Coolant Distribution Unit (CDU) or Computer Room Air Handler (CRAH) moves hot air/liquid away from the racks. They also return cool liquid or air to the racks. Chillers cool the hot coolant/air from the racks by releasing the heat into the atmosphere.
The AI commodity.
Just as oil output is measured in barrels, AI output is measured in tokens. Tokens are the new industrial commodity sold by the millions, billed in cents, and generating billions in revenue.
AI-driven compute demand could more than triple by 2030.
Email, Cloud Storage, Streaming.
47% of today's data center capacity still serves traditional workloads — search, streaming, online games, and productivity software. Compute-light, retrieval-dominant.

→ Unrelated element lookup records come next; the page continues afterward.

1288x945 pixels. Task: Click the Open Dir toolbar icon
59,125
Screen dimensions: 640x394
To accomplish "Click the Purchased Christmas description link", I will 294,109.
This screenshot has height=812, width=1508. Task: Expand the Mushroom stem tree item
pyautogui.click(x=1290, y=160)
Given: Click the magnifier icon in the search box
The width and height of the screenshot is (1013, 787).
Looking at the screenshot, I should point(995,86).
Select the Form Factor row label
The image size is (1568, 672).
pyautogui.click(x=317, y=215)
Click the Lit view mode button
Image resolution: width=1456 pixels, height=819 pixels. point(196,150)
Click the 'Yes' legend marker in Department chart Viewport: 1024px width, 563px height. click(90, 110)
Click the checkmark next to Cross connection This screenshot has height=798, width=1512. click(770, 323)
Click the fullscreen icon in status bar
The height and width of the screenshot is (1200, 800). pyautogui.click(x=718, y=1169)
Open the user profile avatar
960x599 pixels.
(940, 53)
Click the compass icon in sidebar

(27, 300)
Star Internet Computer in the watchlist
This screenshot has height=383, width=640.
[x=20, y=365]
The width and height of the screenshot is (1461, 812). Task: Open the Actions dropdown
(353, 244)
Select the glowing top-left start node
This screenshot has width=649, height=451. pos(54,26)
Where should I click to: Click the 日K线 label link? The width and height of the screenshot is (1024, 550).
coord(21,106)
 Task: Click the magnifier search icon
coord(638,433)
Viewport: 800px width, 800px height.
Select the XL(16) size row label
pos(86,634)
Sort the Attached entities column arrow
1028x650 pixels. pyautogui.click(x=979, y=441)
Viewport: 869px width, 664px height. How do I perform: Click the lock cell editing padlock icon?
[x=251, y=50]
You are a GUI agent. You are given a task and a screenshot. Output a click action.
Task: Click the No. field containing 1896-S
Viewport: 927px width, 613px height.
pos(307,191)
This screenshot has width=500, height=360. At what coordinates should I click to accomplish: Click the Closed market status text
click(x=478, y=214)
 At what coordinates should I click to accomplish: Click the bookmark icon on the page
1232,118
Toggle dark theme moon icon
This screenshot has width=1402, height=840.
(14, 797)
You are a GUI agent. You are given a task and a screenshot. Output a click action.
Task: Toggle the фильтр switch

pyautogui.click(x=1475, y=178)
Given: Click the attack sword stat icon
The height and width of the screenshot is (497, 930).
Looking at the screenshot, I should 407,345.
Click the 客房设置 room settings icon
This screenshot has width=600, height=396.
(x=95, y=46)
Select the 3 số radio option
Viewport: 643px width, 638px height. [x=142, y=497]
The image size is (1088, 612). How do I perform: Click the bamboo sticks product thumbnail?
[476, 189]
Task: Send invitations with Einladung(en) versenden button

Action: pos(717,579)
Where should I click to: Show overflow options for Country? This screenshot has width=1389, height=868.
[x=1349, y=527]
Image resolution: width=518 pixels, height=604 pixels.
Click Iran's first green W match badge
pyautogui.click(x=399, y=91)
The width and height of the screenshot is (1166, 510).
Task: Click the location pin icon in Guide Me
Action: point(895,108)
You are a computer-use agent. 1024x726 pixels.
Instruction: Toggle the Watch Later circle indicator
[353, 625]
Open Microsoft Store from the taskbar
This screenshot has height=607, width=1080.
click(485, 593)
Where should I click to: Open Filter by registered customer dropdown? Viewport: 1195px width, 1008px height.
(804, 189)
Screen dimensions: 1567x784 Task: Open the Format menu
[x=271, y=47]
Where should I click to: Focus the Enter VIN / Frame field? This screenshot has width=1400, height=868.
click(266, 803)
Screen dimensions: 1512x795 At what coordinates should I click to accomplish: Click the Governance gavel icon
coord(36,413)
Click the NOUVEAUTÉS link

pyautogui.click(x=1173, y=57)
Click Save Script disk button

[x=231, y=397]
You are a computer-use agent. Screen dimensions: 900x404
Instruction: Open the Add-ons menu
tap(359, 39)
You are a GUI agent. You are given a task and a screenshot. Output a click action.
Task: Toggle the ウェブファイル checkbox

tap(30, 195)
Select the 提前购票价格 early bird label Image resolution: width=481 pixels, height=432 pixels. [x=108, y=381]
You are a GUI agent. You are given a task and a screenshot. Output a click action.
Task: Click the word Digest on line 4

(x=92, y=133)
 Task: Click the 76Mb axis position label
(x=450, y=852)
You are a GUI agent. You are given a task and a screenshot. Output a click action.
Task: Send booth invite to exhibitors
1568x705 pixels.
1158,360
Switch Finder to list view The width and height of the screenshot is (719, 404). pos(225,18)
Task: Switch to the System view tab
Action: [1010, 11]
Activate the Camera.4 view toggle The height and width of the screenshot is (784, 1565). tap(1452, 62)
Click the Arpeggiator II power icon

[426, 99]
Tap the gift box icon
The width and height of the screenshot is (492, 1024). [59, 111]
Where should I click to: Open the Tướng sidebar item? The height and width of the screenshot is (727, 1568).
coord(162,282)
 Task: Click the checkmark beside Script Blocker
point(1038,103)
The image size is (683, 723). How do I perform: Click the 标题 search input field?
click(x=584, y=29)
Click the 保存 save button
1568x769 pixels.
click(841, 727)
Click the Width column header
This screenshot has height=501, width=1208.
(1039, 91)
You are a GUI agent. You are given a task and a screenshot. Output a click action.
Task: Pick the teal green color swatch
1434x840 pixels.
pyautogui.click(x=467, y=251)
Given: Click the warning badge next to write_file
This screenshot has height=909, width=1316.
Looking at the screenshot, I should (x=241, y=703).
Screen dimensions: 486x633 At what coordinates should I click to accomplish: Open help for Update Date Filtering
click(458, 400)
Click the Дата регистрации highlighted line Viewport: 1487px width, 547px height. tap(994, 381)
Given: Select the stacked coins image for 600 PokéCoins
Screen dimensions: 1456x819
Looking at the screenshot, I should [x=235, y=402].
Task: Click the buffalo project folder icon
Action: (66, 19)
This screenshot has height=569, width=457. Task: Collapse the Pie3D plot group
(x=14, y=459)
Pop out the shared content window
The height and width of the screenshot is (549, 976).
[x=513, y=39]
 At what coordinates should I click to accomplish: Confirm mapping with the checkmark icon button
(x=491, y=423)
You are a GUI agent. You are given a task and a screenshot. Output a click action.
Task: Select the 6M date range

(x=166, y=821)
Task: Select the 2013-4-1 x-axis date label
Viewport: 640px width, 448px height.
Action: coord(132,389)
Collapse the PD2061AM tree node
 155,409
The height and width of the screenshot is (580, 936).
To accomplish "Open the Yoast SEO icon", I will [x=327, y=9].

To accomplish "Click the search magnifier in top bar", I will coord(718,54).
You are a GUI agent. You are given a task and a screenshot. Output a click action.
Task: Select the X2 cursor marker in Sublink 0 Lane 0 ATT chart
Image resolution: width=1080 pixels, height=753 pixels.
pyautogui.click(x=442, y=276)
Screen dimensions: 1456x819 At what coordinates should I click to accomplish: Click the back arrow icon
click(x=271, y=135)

This is the workload that data centers were originally built for and which the internet runs on. It's still the majority… for now.
Teaching the model.
A frontier LLM model training run takes 10,000+ GPUs working in concert for weeks, costing as much as $390 million today — up from ~$2 million for GPT-3 released in November 2022. Training produces exactly one thing: a new AI model.
The capability inside every AI product comes from this step. It's where electrons become intelligence.
Using the model.
Using the model. Every AI response requires inference and creates recurring token usage for every user's query, every day. Inference is the fastest-growing workload. As models get better and the world reaches for them, this workload will compound.
McKinsey's 3× projections by 2030 could be conservative.
Tokens need more than electrons.
Three constraints sit outside the data hall — and each could become its own bottleneck.
With all the electrical, computing, and cooling equipment, data centers can take up a lot of space. Stargate will take up as much space as 450 soccer fields.
Data centers can "drink" up to 334 million gallons per year, primarily to stay cool (enough to fill a little over 500 Olympic-sized pools). Operators are chasing the cold in cooler climates, underwater, and even in...space!
AI chips in data centers are built from imported minerals — gallium, germanium, indium, and tantalum, to name a few. The U.S. imports 100% of many of these.